● TASK INSTRUCTIONS
a. Condense the paragraph of the passage on mirror neurons that begins "In 1996 some colleagues and I" into a shorter version that keeps its main facts.
b. List every person named in the passage on mirror neurons.
c. Reproduce word for word the stretch of the passage on mirror neurons from "In 1996 some" through "cannot do this.".

● TEXT BLOCK
-- Opening Marker --
One unexpected hint comes from patients with a strange disorder called anosognosia, a condition in which people seem unaware of or deny their disability. Most patients with a right-hemisphere stroke have complete paralysis of the left side of their body and, as you might expect, complain about it. But about one in twenty of them will vehemently deny their paralysis even though they are mentally otherwise lucid and intelligent. For example, President Woodrow Wilson, whose left side was paralyzed by a stroke in 1919, insisted that he was perfectly fine. Despite the clouding of his thought processes and against all advice, he remained in office, making elaborate travel plans and major decisions pertaining to American involvement in the League of Nations.
In 1996 some colleagues and I made our own little investigation of anosognosia and noticed something new and amazing: Some of these patients not only denied their own paralysis, but also denied the paralysis of another patient—and let me assure you, the second patient’s inability to move was as clear as day. Denying one’s own paralysis is odd enough, but why deny another patient’s paralysis? We suggest that this bizarre observation is best understood in terms of damage to Rizzolatti’s mirror neurons. It’s as if anytime you want to make a judgment about someone else’s movements, you have to run a virtual-reality simulation of the corresponding movements in your own brain. And without mirror neurons you cannot do this.
The second piece of evidence for mirror neurons in humans comes from studying certain brain waves in humans. When people perform volitional actions with their hands, the so-called mu wave disappears completely. My colleagues Eric Altschuler, Jaime Pineda, and I found that mu-wave suppression also occurs when a person watches someone else moving his hand, but not if he watches a similar movement by an inanimate object, such as a ball bouncing up and down. We suggested at the Society for Neuroscience meeting in 1998 that this suppression was caused by Rizzolatti’s mirror-neuron system.
-- Closing Marker --
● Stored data
-- Opening Marker --
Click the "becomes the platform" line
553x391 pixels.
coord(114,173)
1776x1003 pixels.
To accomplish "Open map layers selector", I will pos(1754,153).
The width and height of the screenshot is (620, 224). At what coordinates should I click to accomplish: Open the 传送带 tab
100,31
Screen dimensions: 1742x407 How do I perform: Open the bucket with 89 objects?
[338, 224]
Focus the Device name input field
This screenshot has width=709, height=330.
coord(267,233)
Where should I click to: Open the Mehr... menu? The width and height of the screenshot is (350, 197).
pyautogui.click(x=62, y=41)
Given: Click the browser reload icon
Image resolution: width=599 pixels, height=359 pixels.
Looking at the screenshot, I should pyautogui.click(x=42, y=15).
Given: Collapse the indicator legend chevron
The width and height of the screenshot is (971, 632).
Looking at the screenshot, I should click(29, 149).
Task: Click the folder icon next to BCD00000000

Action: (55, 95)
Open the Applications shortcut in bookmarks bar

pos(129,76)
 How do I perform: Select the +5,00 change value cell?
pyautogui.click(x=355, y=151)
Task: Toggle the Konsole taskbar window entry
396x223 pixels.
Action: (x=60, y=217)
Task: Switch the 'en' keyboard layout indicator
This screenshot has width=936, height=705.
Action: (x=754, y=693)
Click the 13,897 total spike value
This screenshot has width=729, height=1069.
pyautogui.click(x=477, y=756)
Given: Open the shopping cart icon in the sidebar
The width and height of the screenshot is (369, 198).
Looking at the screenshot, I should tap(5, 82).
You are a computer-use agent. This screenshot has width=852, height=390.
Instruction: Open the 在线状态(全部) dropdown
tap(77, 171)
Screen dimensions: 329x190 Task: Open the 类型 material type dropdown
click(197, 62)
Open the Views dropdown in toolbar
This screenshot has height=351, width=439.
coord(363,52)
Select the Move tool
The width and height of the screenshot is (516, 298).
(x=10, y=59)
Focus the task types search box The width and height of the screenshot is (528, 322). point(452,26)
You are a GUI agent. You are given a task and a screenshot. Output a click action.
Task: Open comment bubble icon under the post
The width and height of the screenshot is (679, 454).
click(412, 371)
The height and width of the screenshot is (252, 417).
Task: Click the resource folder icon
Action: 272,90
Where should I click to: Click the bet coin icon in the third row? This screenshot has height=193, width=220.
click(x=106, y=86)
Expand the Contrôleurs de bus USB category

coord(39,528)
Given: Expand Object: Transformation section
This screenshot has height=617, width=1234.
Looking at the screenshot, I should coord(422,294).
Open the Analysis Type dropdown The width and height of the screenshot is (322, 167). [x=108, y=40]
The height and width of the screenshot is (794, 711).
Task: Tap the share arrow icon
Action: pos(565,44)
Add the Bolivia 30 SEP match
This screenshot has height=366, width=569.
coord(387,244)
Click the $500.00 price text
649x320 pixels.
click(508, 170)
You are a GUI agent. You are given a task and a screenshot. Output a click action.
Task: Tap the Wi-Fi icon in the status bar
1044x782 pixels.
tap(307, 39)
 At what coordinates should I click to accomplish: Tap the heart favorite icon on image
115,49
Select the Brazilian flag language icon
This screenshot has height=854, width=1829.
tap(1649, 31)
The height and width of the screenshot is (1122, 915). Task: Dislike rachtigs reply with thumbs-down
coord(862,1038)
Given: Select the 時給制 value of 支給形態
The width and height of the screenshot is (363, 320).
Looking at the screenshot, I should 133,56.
-- Closing Marker --
● TASK ANSWERS
a. In 1996 the author and colleagues studied anosognosia and found that some patients denied not only their own paralysis but also another patient's obvious paralysis. They propose that this comes from damage to Rizzolatti's mirror neurons. Judging someone else's movements seems to require simulating those movements in one's own brain, and that is impossible without mirror neurons.

b.
- Woodrow Wilson
- Rizzolatti
- Eric Altschuler
- Jaime Pineda

c.
In 1996 some colleagues and I made our own little investigation of anosognosia and noticed something new and amazing: Some of these patients not only denied their own paralysis, but also denied the paralysis of another patient—and let me assure you, the second patient’s inability to move was as clear as day. Denying one’s own paralysis is odd enough, but why deny another patient’s paralysis? We suggest that this bizarre observation is best understood in terms of damage to Rizzolatti’s mirror neurons. It’s as if anytime you want to make a judgment about someone else’s movements, you have to run a virtual-reality simulation of the corresponding movements in your own brain. And without mirror neurons you cannot do this.